More generally, the defendant's claim with respect to its failure to appear on April 26, 1991, was essentially made to Judge Healey on June 20, 1991, and Judge Healey found that no reasonable cause to open the default had been shown. This prejudgment ruling is not binding on me. The present motion to reopen the judgment is a separate motion sanctioned by statute, and could CT Page 8544 unquestionably be granted (putting the requirement of verification to one side) if good cause were shown. At the same time, however, "[a] judge should hesitate to change his own rulings in a case and should be even more reluctant to overrule those of another judge." Breen v. Phelps, 186 Conn. 86, 99, 439 A.2d 1066 (1982). The rule announced in Breen is this: "[I]f the case comes before [a judge] regularly and he becomes convinced that the view of the law previously applied by his coordinate predecessor was clearly erroneous and would work a manifest injustice if followed, he may apply his own judgment." Id. at 100. Accord, Carothers v. Capozziello, 215 Conn. 82, 107, 574 A.2d 1268 (1990).

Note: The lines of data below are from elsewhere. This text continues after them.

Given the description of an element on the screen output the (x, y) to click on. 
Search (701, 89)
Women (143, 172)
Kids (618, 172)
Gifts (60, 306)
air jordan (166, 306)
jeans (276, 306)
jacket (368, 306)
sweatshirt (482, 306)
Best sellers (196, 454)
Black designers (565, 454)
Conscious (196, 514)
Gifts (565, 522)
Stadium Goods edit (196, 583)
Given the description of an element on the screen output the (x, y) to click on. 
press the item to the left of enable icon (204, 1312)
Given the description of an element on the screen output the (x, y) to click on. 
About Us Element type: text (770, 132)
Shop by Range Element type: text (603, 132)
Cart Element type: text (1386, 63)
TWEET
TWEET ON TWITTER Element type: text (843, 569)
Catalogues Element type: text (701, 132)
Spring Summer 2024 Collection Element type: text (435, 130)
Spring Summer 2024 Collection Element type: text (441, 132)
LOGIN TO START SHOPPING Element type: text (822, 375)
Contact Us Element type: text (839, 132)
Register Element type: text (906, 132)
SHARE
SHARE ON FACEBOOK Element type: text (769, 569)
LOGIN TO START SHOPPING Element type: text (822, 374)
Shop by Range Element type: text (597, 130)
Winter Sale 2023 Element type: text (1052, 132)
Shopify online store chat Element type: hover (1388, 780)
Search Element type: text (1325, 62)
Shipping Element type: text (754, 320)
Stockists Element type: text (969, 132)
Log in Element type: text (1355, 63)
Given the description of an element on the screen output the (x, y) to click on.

After a careful review of the facts of this case, I am not convinced that Judge Healey's ruling was clearly erroneous. The fact that counsel may have been engaged in trial elsewhere is not ordinarily grounds for reopening a default when he has not communicated the fact of his engagement to both opposing counsel and the court in advance. If a default results from a failure to appear in court under such circumstances, the defendant "has no ground for complaint. The default is the result of his own neglect." Automotive Twins, Inc. v. Klein, 138 Conn. 28, 34,82 A.2d 146 (1951). See Jaconski v. AMF, Inc., 208 Conn. 230,237-39, 543 A.2d 728 (1988).
For these reasons, the motion to reopen the judgment is denied.